If this is your first time looking into Dataset linking, I recommend that you have a quick read through my original blog on this topic where I covered the functionality introduced in Lumira 1.27 and 1.28.  For the exercises below, you can use the sample dataset that ships with Lumira desktop called BestRunCorp_Retail.  In addition I've attached a spreadsheet to this blog that needs to be renamed to CA Sales.xlsx.  This should give us the baseline to mimic the blending scenarios in Lumira.


First let's start with a summary of enhancements to Dataset Linking in the 1.29 release:

  • Suggest possible dimensions to link and blend on
  • Browse through a sample of values in Dataset Linking dialog
  • Set the linking context with “Active Linked Dimensions”
  • Use “Calculate Result As” to control the roll up of measure values
  • Display the union list of values when filtering linked datasets

Scenario 1: Linking the common dimensions and Exclude Active Linked Dimensions
Goal: Compare my Canada's sales figures with the United States sales figure

Start by opening the sample dataset BestRunCorp_Retial.xlsx by clicking on the "Try with Samples" button in the Home page of Lumira (Hint: you will need to close any open document to get to the Home page).

In the Add New Dataset dialog, click on Create to import the dataset and start a new document

In the Visualize room, click on crosstab to start a crosstab visualization.  Add the Sales Revenue to the Measures and City to the Rows of the chart feeder.

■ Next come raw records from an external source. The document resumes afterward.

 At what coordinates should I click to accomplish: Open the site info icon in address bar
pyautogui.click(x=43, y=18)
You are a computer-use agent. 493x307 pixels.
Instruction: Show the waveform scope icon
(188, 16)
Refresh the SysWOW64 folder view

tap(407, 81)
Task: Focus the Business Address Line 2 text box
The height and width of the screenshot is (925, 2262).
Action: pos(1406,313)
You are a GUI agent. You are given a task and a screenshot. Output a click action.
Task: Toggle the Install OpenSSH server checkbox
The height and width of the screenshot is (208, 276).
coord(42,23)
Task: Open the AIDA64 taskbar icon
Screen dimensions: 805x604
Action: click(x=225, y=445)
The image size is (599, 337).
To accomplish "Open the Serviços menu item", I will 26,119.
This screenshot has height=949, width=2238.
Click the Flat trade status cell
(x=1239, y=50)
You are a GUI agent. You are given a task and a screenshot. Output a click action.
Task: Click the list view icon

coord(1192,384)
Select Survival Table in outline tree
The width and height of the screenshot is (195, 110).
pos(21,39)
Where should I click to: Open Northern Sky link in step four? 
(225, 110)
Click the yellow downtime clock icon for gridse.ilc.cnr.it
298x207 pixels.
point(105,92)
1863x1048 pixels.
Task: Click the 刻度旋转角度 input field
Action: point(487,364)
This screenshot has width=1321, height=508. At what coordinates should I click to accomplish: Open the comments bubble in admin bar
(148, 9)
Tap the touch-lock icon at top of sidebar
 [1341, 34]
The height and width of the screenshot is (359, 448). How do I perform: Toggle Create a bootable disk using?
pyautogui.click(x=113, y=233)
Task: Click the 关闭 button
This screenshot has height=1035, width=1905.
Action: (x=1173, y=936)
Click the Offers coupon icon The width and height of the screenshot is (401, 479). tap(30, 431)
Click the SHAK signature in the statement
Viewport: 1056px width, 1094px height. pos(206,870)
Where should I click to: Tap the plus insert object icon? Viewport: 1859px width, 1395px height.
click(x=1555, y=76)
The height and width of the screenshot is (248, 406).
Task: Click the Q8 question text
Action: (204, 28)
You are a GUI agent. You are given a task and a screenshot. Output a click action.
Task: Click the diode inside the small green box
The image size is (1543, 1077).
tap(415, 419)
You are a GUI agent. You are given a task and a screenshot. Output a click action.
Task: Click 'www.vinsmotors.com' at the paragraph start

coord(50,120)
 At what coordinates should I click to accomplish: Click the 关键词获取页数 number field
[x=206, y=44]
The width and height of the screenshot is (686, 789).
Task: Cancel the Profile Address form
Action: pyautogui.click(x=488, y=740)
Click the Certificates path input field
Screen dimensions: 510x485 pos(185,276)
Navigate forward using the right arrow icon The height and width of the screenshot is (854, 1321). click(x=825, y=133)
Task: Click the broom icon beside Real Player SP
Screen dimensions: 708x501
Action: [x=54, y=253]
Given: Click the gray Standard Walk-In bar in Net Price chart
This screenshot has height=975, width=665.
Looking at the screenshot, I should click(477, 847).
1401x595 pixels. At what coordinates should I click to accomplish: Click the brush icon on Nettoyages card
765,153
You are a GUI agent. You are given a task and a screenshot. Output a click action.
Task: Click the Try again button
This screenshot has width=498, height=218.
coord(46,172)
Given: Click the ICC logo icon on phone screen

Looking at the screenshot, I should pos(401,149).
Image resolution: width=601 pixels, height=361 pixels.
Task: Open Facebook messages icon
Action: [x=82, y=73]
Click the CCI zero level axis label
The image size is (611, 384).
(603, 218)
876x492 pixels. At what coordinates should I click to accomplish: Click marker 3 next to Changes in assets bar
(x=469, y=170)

Next, click on the Add Filter button in the filter bar and select Country.  Include USA and click Apply.

To compare Canadian cities values with USA values, we need to blend with the dataset attached to this article.  If you haven't done so already, download the attachment CA Sales.txt and rename it to CA Sales.xlsx.

Acquire the data of CA Sales.xlsx

Once you are back in the Visualize room, CA Sales dimensions and measures should be available in the Object Picker on the left panel to select from.  Now we are able to drag the CA Revenue measure into the existing crosstab's Measure feeder to display side by side with the USA Sales Revenue.

However at this stage, we are prompted to define a link between these datasets.  In Lumira 1.29, you can now hover over the different dimensions from the left or the right dataset to browse through sample values to help identify common dimensions with similar data.  I do notice that Category and City appear to be in both datasets but we will only select Category for the time being since we know that there are no common cities between these datasets as Canadian data is not present in BestRunCorpRetail dataset.

Once Category is selected, a light bulb appear on the bottom right field.  When we click on the light bulb, 2 dimensions are suggested as potential common dimensions.  We will select Category with 74% match between these datasets rather than the 3% with the Line dimension.

Click OK to continue

Now the CA - Revenue values are shown side by side with Sales Revenue of the US cities.

Notice how Lumira adds a warning beside CA - Revenue.  If you hover over this warning, a message is given letting the user know that the measure values are duplicated across the city rows. In the example below, I'm sorting the results on Sales Revenue.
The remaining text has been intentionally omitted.